No. Minnesota has no single combined database. County jails, the state prison system, the federal Bureau of Prisons, and ICE each maintain separate searches, and you have to use the one that matches the person's situation.

Are phone calls from Minnesota state prisons free?

Yes. Minnesota is one of the few states that made calls from its state prisons free, typically in 15-minute sessions. County jail calls are not automatically free, but their rates are capped under the 2026 federal rules.

Where is someone who was just arrested in Minnesota?

In the county jail for the county where the arrest happened, not in state prison. People only enter the state prison system after sentencing and transfer, which can take weeks.

How do I search the Minnesota Department of Corrections?

Use the DOC public offender search with the person's name or offender number. It returns their current facility, custody information, and projected release date for people in state prison.

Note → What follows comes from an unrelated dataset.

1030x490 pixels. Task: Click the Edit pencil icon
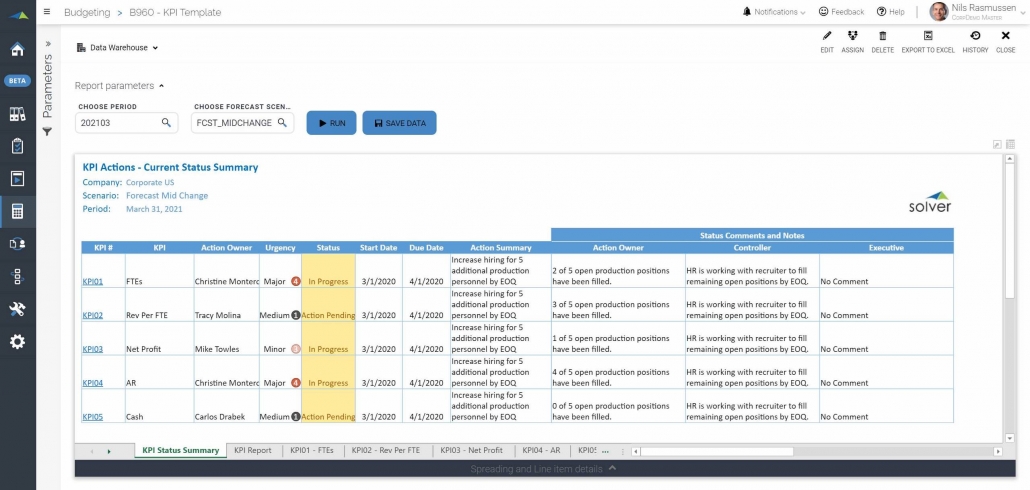(x=826, y=36)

How do I find someone in a Hennepin County or Minneapolis jail?

Search the Hennepin County Sheriff's jail roster (Minneapolis). Minnesota county rosters vary by vendor, so if you are unsure of the county, look up which county the city sits in, then search that county's jail.

Why can't I find my inmate in the state system?

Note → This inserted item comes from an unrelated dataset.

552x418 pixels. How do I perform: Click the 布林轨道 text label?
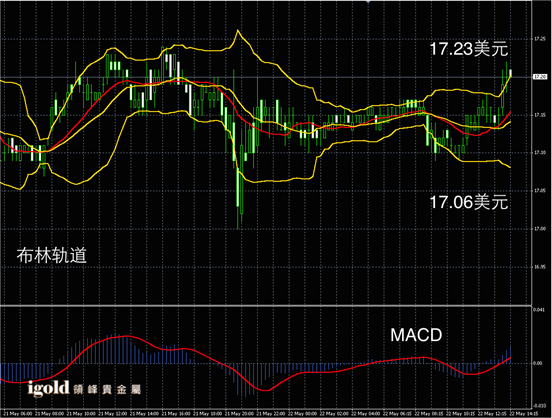52,255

The most common reason is that they are not in state prison. They may be in a county jail awaiting trial, in federal or immigration custody, or already released. Each of those is searched separately.

How do I find a federal inmate held in Minnesota?

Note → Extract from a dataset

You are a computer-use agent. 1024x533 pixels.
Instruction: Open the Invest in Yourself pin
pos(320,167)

Use the federal Bureau of Prisons inmate locator, which is national and searches by name or federal register number. Note that Minnesota's federal medical center at Rochester holds inmates from across the country for medical care.

How do I find someone in ICE custody in Minnesota?

Use the ICE Online Detainee Locator, searching by the detainee's A-Number or by full name, country of birth, and date of birth. Minnesota immigration detention runs largely through county jails under contract.

Can I get alerts when an inmate's status changes?

Yes. Register with VINE, the free notification service, to get automatic alerts about transfers and releases instead of checking rosters manually.

What if no search finds the person?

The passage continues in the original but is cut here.